_Passage provided_:
The occupiers needed the convicts to repair their equipment and rebuild the pre-trial detention centres where they were going to hold pro-Ukrainian residents of Kherson.
“The occupiers needed the convicts for work – to repair military equipment at colony 90. Because the 90th was a production area, there was all the equipment and the territory, hangars,” says Serhii.
PASSED ON INFORMATION TO THE AFU
The inmates of the Kherson detention centre were looking for an opportunity to help the Ukrainian military from a distance.
Yaroslav Sidorov tells journalists that he met a man to whom he passed on the coordinates of enemy missiles and equipment.
“I hid my phone, deleted all messages, often changed my account, reset the settings so that there was nothing there, completely deleted everything,” says Yaroslav.
The man managed to set up a real spy network in the city: “I had friends in Kherson. We also had people locked up in our cell who already knew where (the Russian army was – transl.) and what, because they were walking around the city. All the points were transmitted and reflected normally.”
Yaroslav says that thanks to his information, the Ukrainian Armed Forces were able to deliver precision strikes on the occupation headquarters: “I recorded and photographed where the warehouses were, where they lived. At my direction, 4 points were hit: 2 warehouses behind the territory of the 90th colony, a boxing training school on the island and a couple of other buildings.”
When the occupiers started looking for prisoners who would surrender their positions, the Ukrainian military asked Yaroslav to do nothing and behave quietly so as not to endanger himself.
“But I took out my phone anyway and did it. They told me in the cell that if they caught you, they would just shoot you,” Yaroslav recalls.
“WHEN THEY PUT YOU UP AGAINST THE WALL TWICE, YOU’RE NOT SCARED ANYMORE”
Serhii Holovko also passed information about the occupiers by phone. The man communicated with his family and the real, pre-occupation management of the detention centre, which the Russians replaced with their own.
Serhii says he did not think about the danger he faced if he was exposed: “First you do it, and then you think… You understand that when you are put up against the wall (with a threat to be shot – transl.) twice, you are not afraid of anything. Without knowing why, just like that” (Crying – ed.).
For a month, the occupiers were looking for those who passed information to the Ukrainian military. On 5 November 2022, two Chechens came to the cell for Yaroslav Sidorov, along with the head of the regime.
“They started beating me… They hit me from behind with something, cut my head and I fell down. Oleksandr Kovalchuk (according to Yaroslav, he was the head of the detention centre regime – ed.) stood in front of me, and the Chechens stood behind me. And he had a syringe like they show in films, with these rings, like “truth serum”, he said: “Tell me, because now…”, Yaroslav recalls.

_Available data_:
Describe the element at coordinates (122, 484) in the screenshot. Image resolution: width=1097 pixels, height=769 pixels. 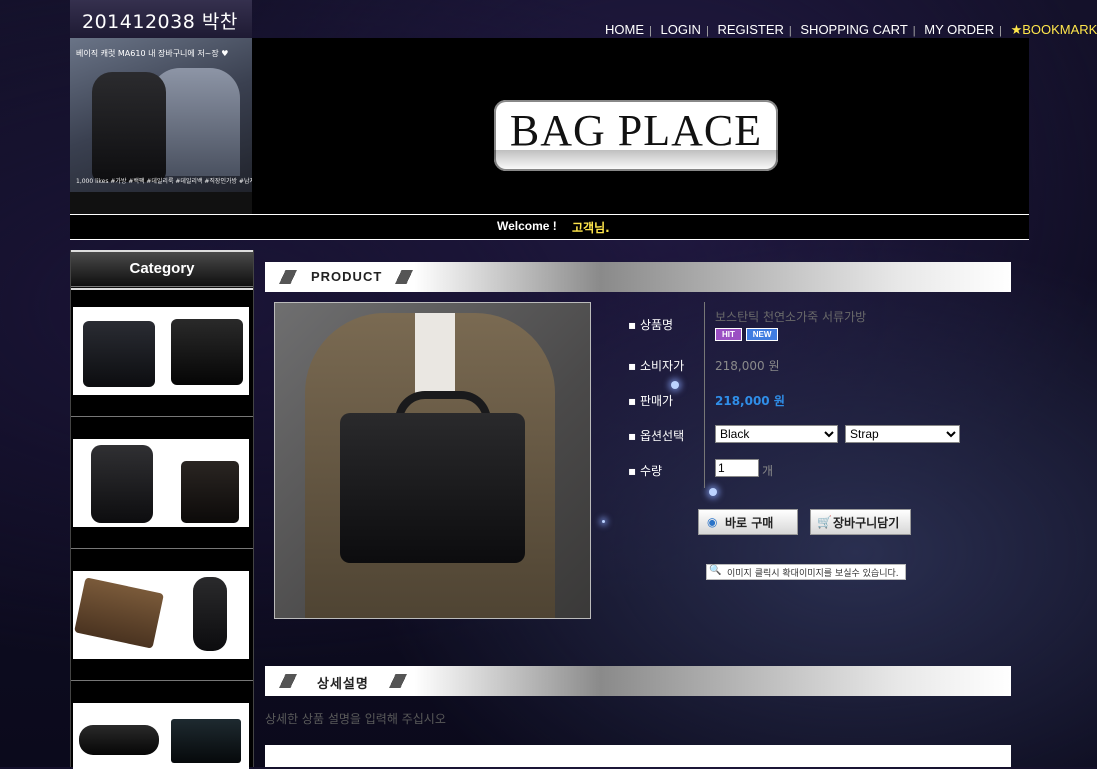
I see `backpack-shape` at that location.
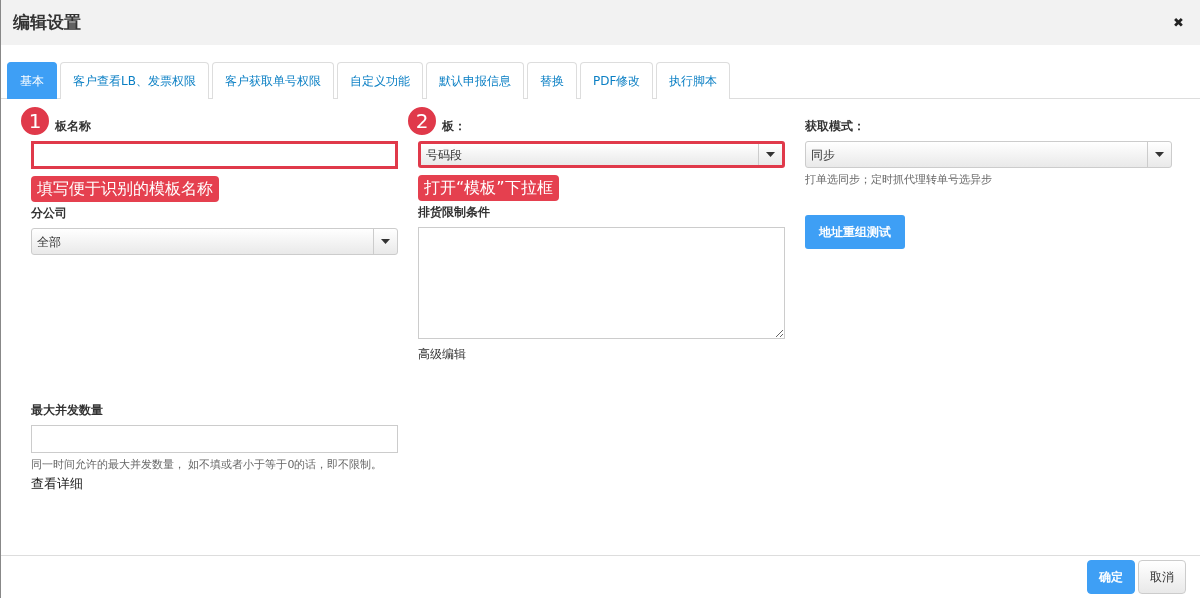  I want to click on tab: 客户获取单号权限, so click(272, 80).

_Exercise requirements_:
A - Translate this sentence from the Kherson detention centre passage into Spanish: "The inmates of the Kherson detention centre were looking for an opportunity to help the Ukrainian military from a distance."
B - List every person named with both a first name and a surname in the Kherson detention centre passage.

_Expected results_:
A - Los reclusos del centro de detención de Jersón buscaban una oportunidad para ayudar al ejército ucraniano a distancia.

B -
- Yaroslav Sidorov
- Serhii Holovko
- Oleksandr Kovalchuk